Sunday, June 15, 2014

Bill de Blasio and New York City's Clintongate Scandal: A Tale of Three Phonies--Part 7

(A shorter version of this article originally appeared in the Winter 2013 issue of the Lower East Side underground/alternative newspaper, “The Shadow”)

Bill de Blasio’s Cambridge, Massachusetts Roots and Polaroid Connection

During the years that de Blasio’s mother was apparently working for Land as a Polaroid Corporation public relations manager, the recipient of the National Education Association [NEA]’s 2012 Rosa Parks Memorial Award, Caroline Hunter, discovered that Land’s Polaroid Corporation was also collaborating with the apartheid regime in South Africa. As the NEA website recalled:

“At the age of 21, fresh out of Xavier University, New Orleans, Hunter landed a good job as a chemist at the Polaroid Corporation. Then one day, quite by chance, she spotted in her workplace an enlarged South African photo identification card. The year was 1970, decades before the anti-apartheid movement in the U.S. had gathered steam. But Caroline Hunter knew the significance of that photo identification card. It was part of what Nelson Mandela called `the hated document’— that is, the South African passbook all Blacks in South Africa were required to carry at all times. It was an important link in the chain that the Apartheid regime used to control and monitor the movement of Blacks.
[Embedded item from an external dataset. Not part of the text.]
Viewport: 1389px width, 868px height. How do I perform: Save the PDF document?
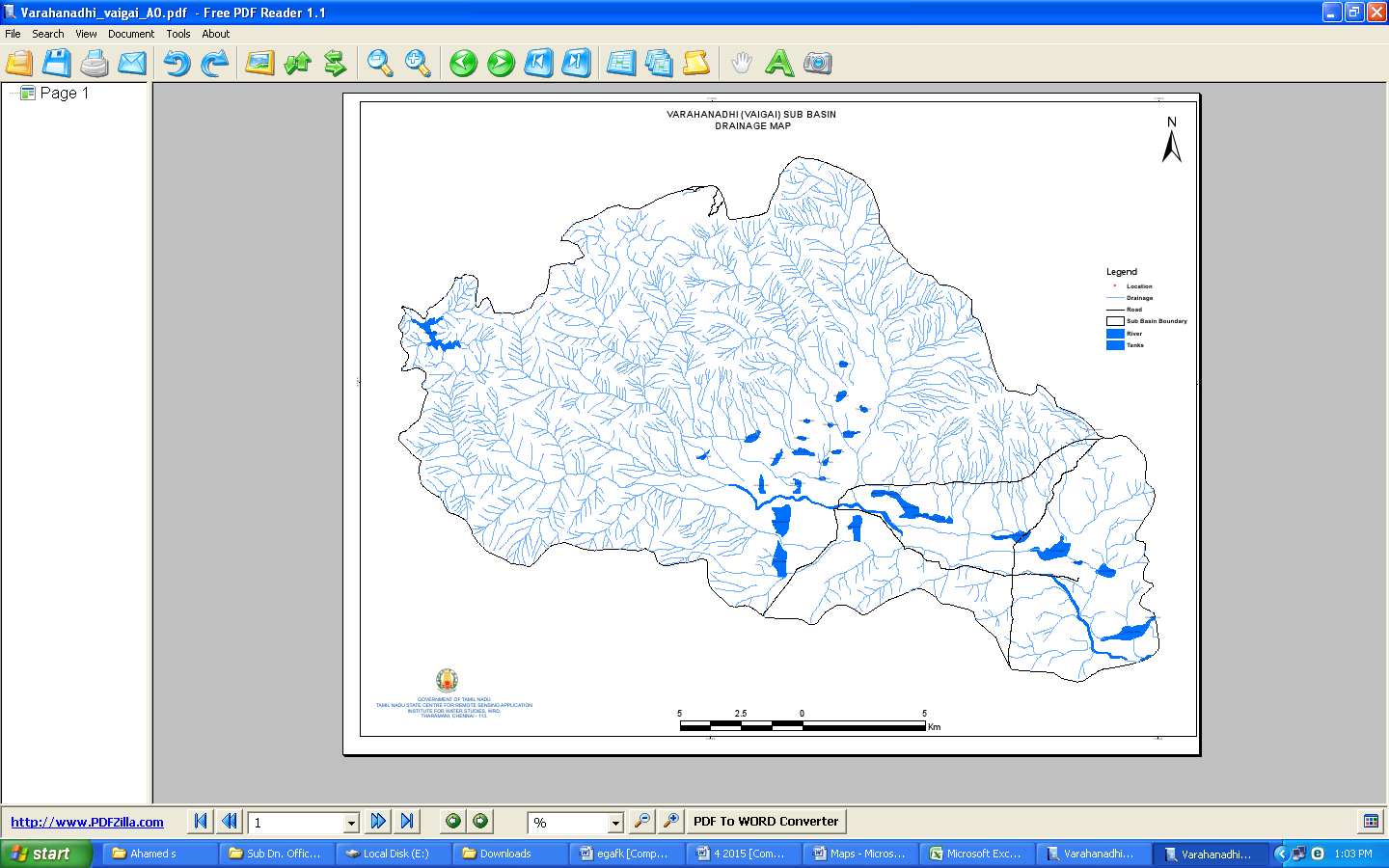tap(57, 63)
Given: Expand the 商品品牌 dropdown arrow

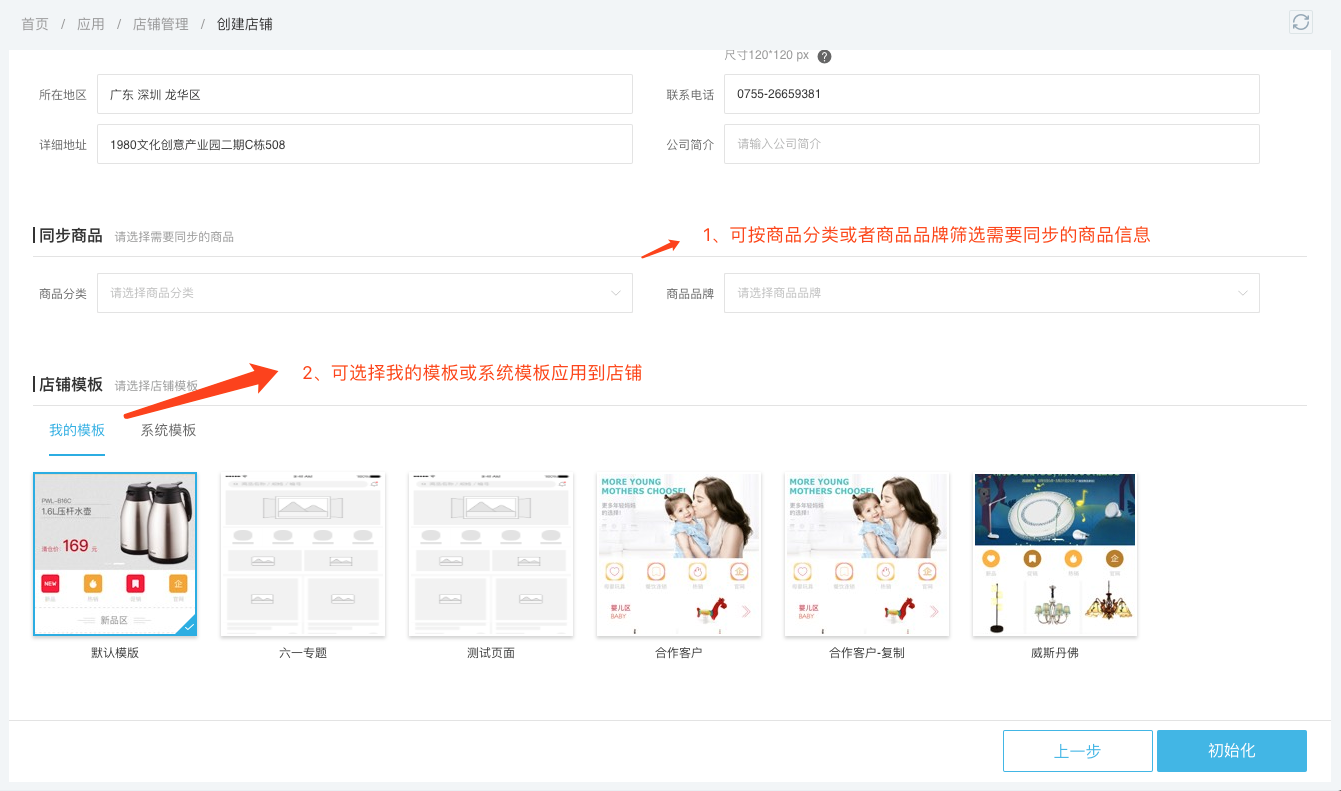Looking at the screenshot, I should click(1242, 293).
“Polaroid had in fact been doing business with the apartheid government of South Africa for years. Most important was its ID-2 system, which consisted of a camera, instant processor and laminator. It could generate a photo identification card in just two minutes and more than 200 in an hour—exactly the technology the apartheid government needed to enforce its Pass Laws Act.

“After finding the mock passbook, Caroline Hunter and her colleague (and later husband) Ken Williams, a photographer at Polaroid, launched their campaign. They distributed fliers around the workplace, alerting their colleagues to Polaroid’s complicity with apartheid. They organized demonstrations outside the company’s headquarters, and they spoke out to the larger community. Up until this point, Polaroid had a reputation as a liberal company—`an equal opportunity’ employer. But the Polaroid management did not take well to the protests, and they fired Hunter and Williams…”
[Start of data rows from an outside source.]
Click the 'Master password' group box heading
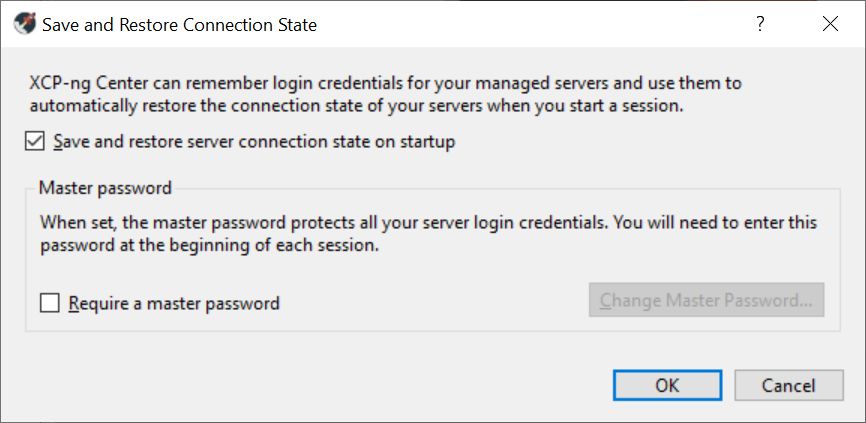The height and width of the screenshot is (423, 866). (105, 187)
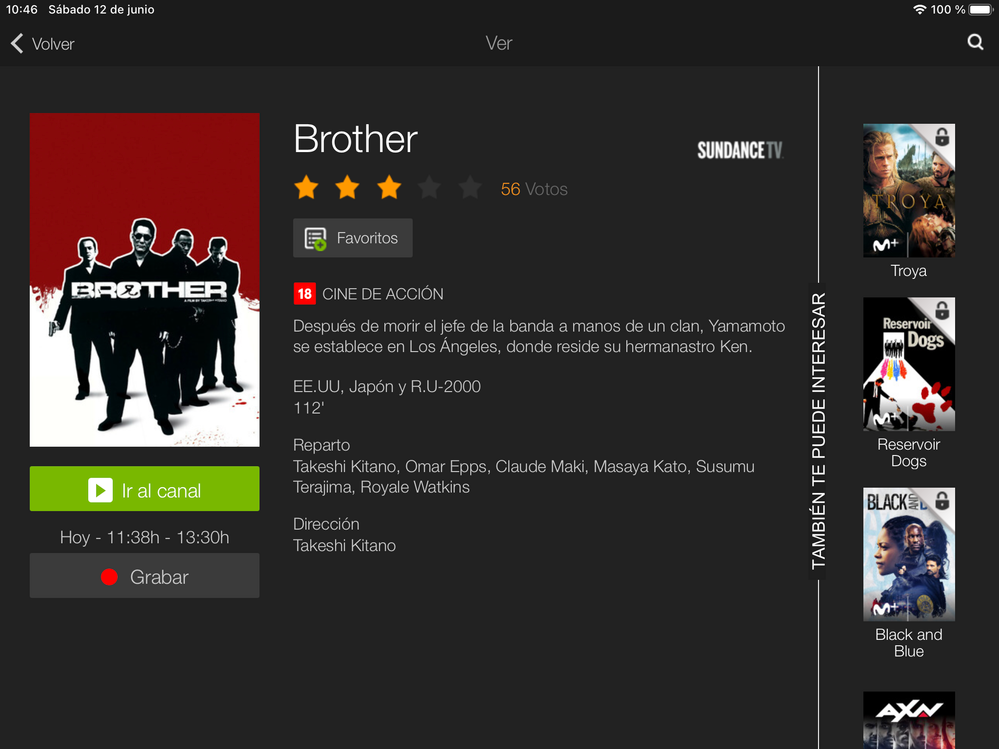The height and width of the screenshot is (749, 999).
Task: Tap the lock icon on Black and Blue poster
Action: pyautogui.click(x=942, y=501)
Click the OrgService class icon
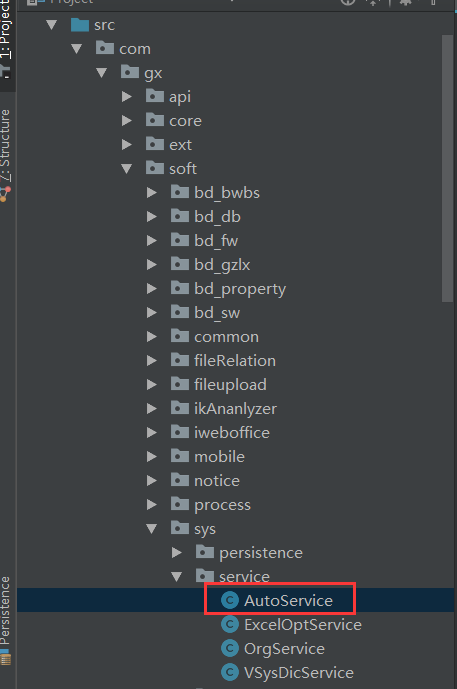 pos(229,648)
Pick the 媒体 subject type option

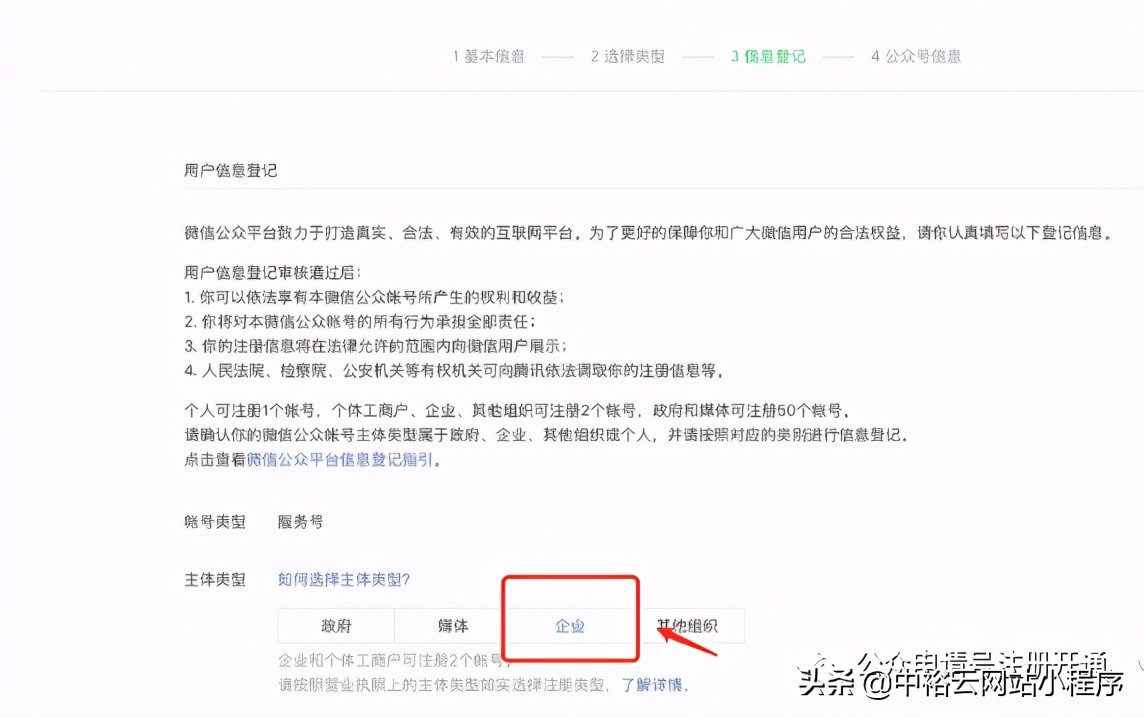click(x=453, y=625)
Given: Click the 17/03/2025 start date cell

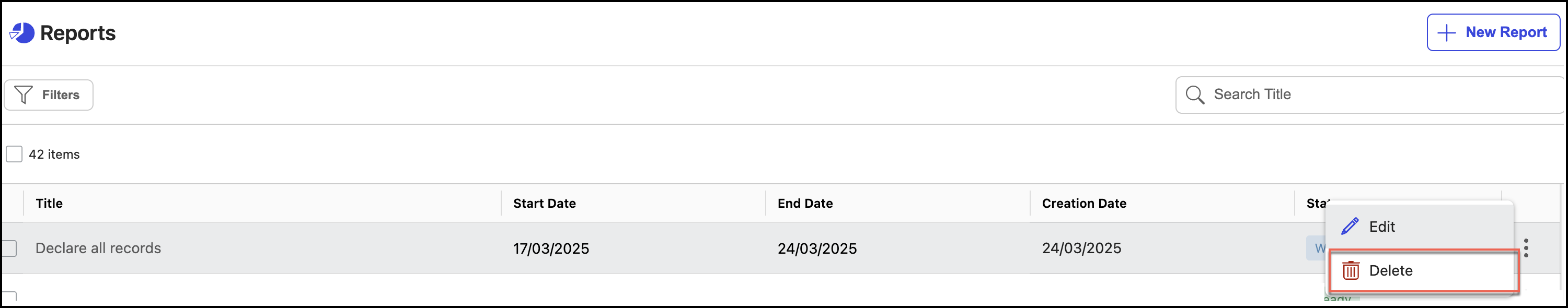Looking at the screenshot, I should pyautogui.click(x=551, y=248).
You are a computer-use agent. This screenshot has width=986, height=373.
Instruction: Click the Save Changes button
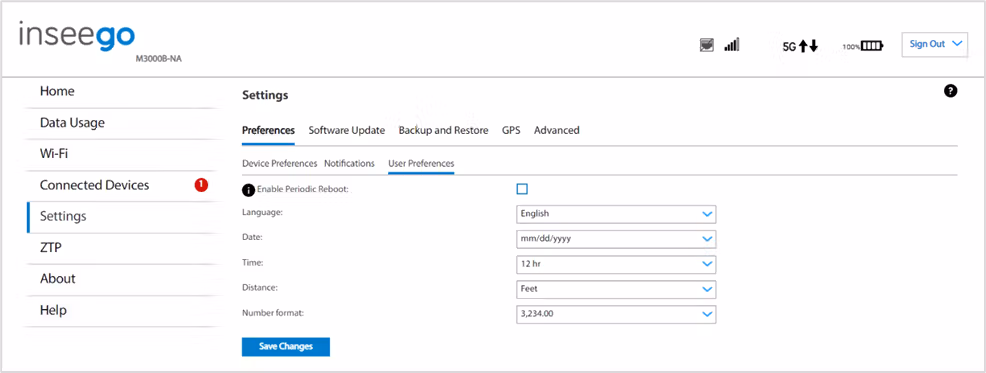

In his book Sharpville: An Apartheid Massacre and Its Consequences, Tom Lodge also wrote that “the formation of the Polaroid Revolutionary Workers Movement (PRWM) by black employees at Polaroid’s Cambridge, Massachusetts headquarters signaled wider concerns with US-South African connections: the PRWM was formed to stop Polaroid’s processing of film for South Africa’s passbooks…” And according to Insisting On The Impossible:

 “…Early in 1971, demonstrators protesting Polaroid’s involvement in South Africa and Land’s key role in defense nearly prevented Land from speaking about his color-view research at the American Physical Society in New York…In 1970 and 1971, employees and outsiders demanded that Polaroid cease selling its products in South Africa, including its photo-identification equipment…Some critics even took out large advertisements urging a boycott of Polaroid products. To meet the criticism, Polaroid sent a committee…to South Africa. The committee…recommended continuing sales through Polaroid’s South African dealer, which amounted to $1.5 million a year…”

And Polaroid apparently did not stop selling its products in South Africa until 1977.
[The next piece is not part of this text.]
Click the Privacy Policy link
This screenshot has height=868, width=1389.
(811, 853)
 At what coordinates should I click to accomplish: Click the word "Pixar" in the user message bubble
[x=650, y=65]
Yet during de Blasio’s years as a teenage junior high school and high school student government politico in Cambridge during the 1970s (who was also profiled in the Boston Globe during the late 1970s) he apparently never questioned the morality of the political role his mother was apparently playing as a public relations manager for a corporation that was collaborating with the apartheid regime in South Africa.


Coincidentally, de Blasio joined some other local politicians in signing a Jan. 31, 2013 letter to Brooklyn College’s president which attempted to pressure the college’s Political Science Department to withdraw its sponsorship of a campus panel discussion about the non-violent BDS campaign to use economic divestment tactics (similar to those used by the anti-apartheid Polaroid Revolutionary Workers Movement in the 1970s against the Polaroid firm in whose public relations department his mother worked) to get the Israeli government to end its denial of Palestinian human rights; which led columnist Katha Pollit to criticize de Blasio and the other local politicians who signed this letter for setting “themselves up as micro-managers of campus programming, backed up by threats of financial punishment,” in her Feb. 5, 2013 column of The Nation magazine.